4. Con ordinanza n. 25/2013, questa Sezione ha pertanto rivolto alla Corte di Giustizia due domande pregiudiziali sull’interpretazione e sulla validità dell’art. 2-quinquies, par. 4, della Direttiva 89/665/CEE, come modificata dalla Direttiva 2007/66/CE, di cui l’art. 121, comma 5, cit., rappresenta la trasposizione nell’ordinamento italiano:
(a) – in via principale, se detta disposizione debba essere interpretata nel senso che “…qualora un’amministrazione aggiudicatrice, prima di affidare il contratto direttamente ad un operatore economico determinato, scelto senza previa pubblicazione del bando, abbia pubblicato sulla Gazzetta ufficiale dell’Unione europea l’avviso di trasparenza preventiva ed abbia atteso almeno dieci giorni per la stipulazione del contratto, sia automaticamente precluso – sempre e comunque – al giudice nazionale di pronunciare la privazione di effetti del contratto, anche se ravvisi la violazione delle norme che consentono, a determinate condizioni, di affidare il contratto senza l’espletamento di una gara. ”.
(b) – in via subordinata, se detta disposizione, ove interpretata nel senso di escludere che nella predetta ipotesi sia pronunciata l’inefficacia del contratto “ … sia conforme ai principi di parità delle parti, di non discriminazione e di tutela della concorrenza, nonché assicuri il diritto ad un ricorso effettivo sancito dall’art. 47 della Carta dei diritti dell’Unione europea”.
Nell’ordinanza si sottolinea che gli stessi quesiti possono essere riferiti all’art. 60, par. 4, della direttiva 2009/81/CE, relativa ai settori della difesa e sicurezza, vista l’identità tra le disposizioni.
5. Nelle more della pronuncia della Corte, questa Sezione, con ordinanza n. 4506/2013, ha accolto la domanda cautelare di Te. sospendendo l’esecuzione della sentenza del TAR, nella parte in cui ha disposto l’inefficacia dell’appalto, a condizione che il Ministero e Te. prestassero in favore di Fa. una cauzione, mediante fideiussione bancaria, per un importo pari al 5% del valore dell’appalto.
Con ordinanza n. 5093/2013, ha dichiarato inammissibile l’istanza di Te. volta alla revoca della precedente ordinanza, fornendo chiarimenti in ordine alla natura ed alla portata applicativa della misura cautelare.

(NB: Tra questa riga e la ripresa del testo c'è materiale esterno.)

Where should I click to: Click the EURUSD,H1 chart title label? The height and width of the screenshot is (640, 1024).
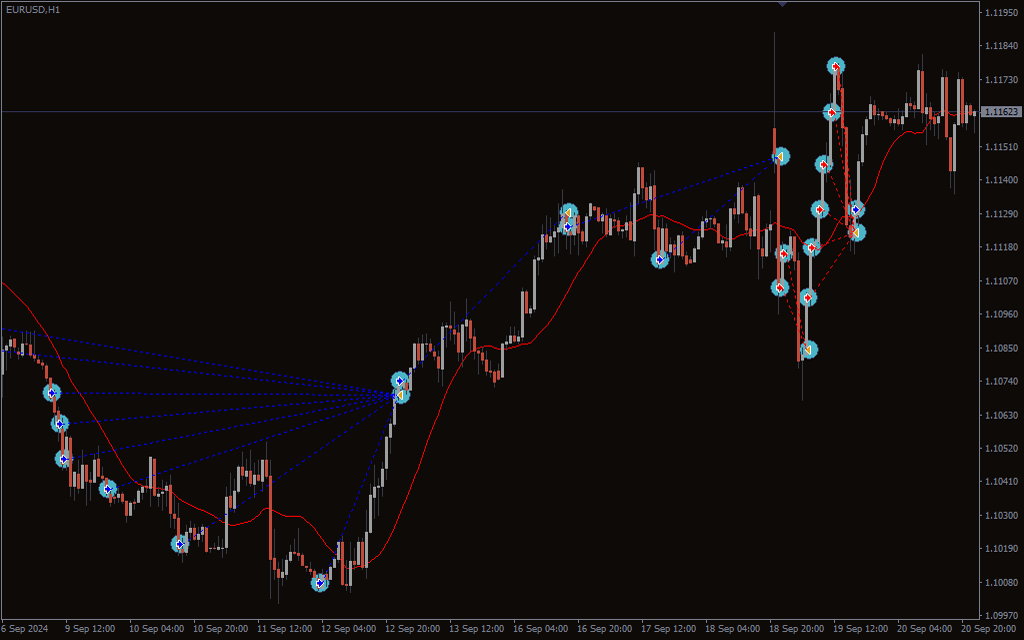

6. La Corte di Giustizia si è pronunciata sulle questioni pregiudiziali con sentenza della V Sezione in data 11 settembre 2014 (C- 19/13), affermando, conclusivamente, che:
(a) – l’art. 2-quinquies, par. 4, prevede un’eccezione alla regola – contenuta nel par. 1, lettera a) – della privazione di effetti di un contratto stipulato a seguito di un affidamento diretto illegittimo (punto 39); l’art. 2-quinquies, par. 4, deve essere interpretato nel senso che, qualora un appalto pubblico sia aggiudicato senza previa pubblicazione di un bando di gara nella GUCE quando ciò non era consentito a norma della direttiva 2004/18/CE, tale disposizione “esclude che il corrispondente contratto sia dichiarato privo di effetti laddove ricorrano le condizioni che essa stessa pone, circostanza che spetta al giudice del rinvio verificare”.

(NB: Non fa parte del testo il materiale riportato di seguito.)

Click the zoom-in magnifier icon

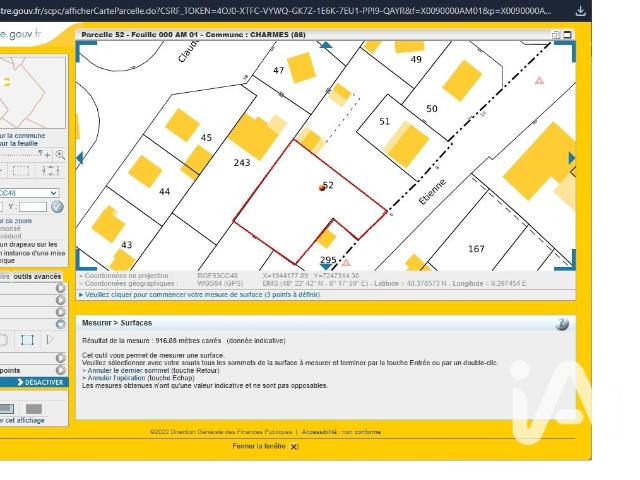click(60, 155)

(b) – “dall’esame della seconda questione non sono emersi elementi atti ad inficiare la validità dell’articolo 2 quinquies, paragrafo 4, della direttiva 89/665, come modificata dalla direttiva 2007/66.”.

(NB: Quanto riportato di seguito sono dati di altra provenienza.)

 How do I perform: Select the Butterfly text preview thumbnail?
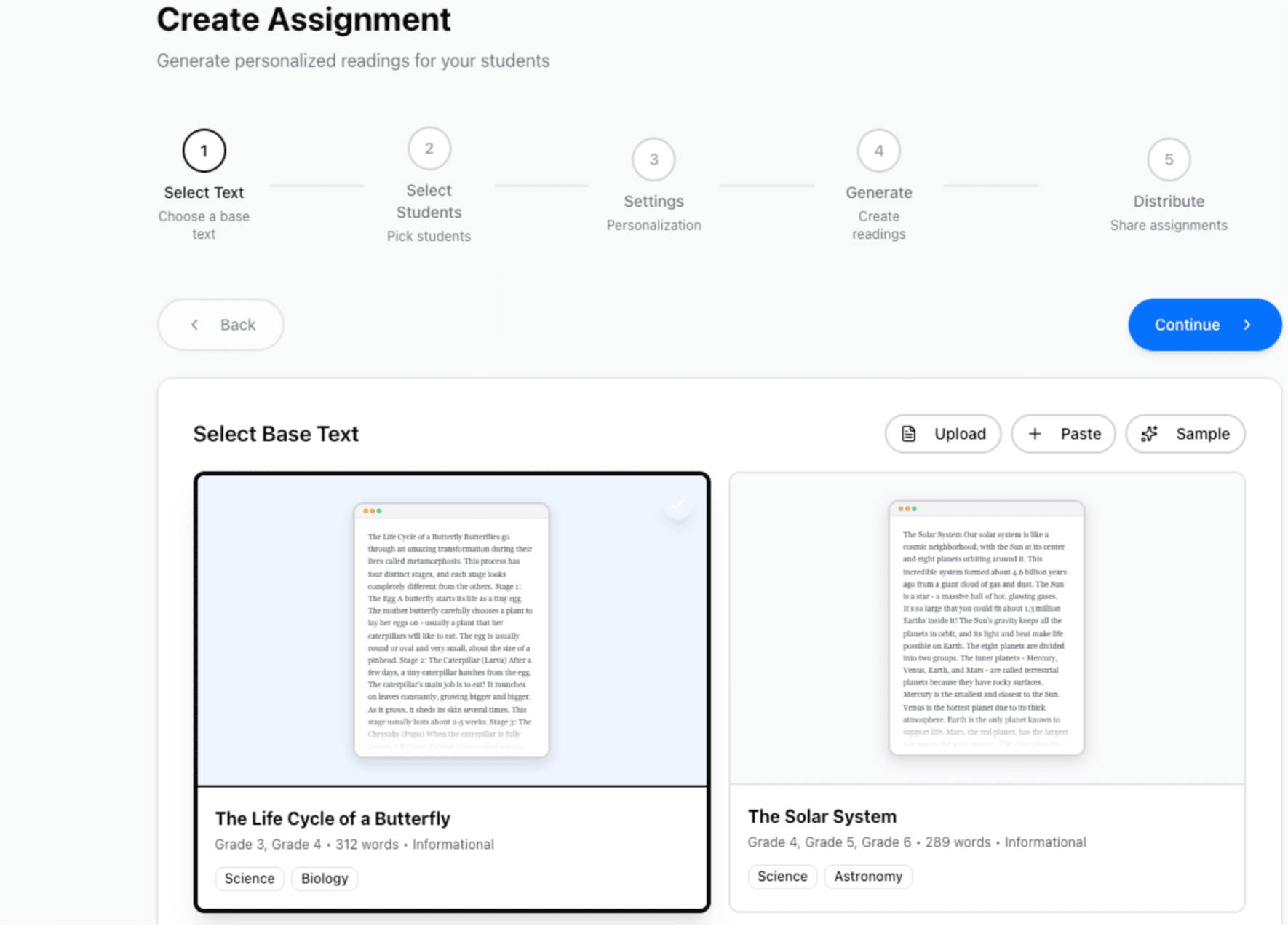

7. Il giudizio di appello è stato riassunto e la causa è passata in decisione all’udienza del 20 novembre 2014.
8. Il Collegio rileva come l’interpretazione della disciplina vigente fornita dalla Corte di Giustizia risulti coerente con la tesi al riguardo prospettata da Te..
In base alla pronuncia, l’esito della controversia (nella parte concernente la sorte del contratto, che residua dopo la sentenza parziale di questa Sezione n. 26/2013) dipende ormai da quanto sia stato o debba essere accertato, in ordine al rispetto o meno, in concreto, delle condizioni di cui all’art. 2-quinquies, paragrafo 4; posto che, in caso di risposta affermativa, si applica l’eccezione e il contratto non può essere privato di effetti, mentre in caso di risposta negativa si ricade sotto la regola generale ed il contratto deve essere dichiarato inefficace (cfr. in particolare, i punti 52 e 53 della sentenza della CGE).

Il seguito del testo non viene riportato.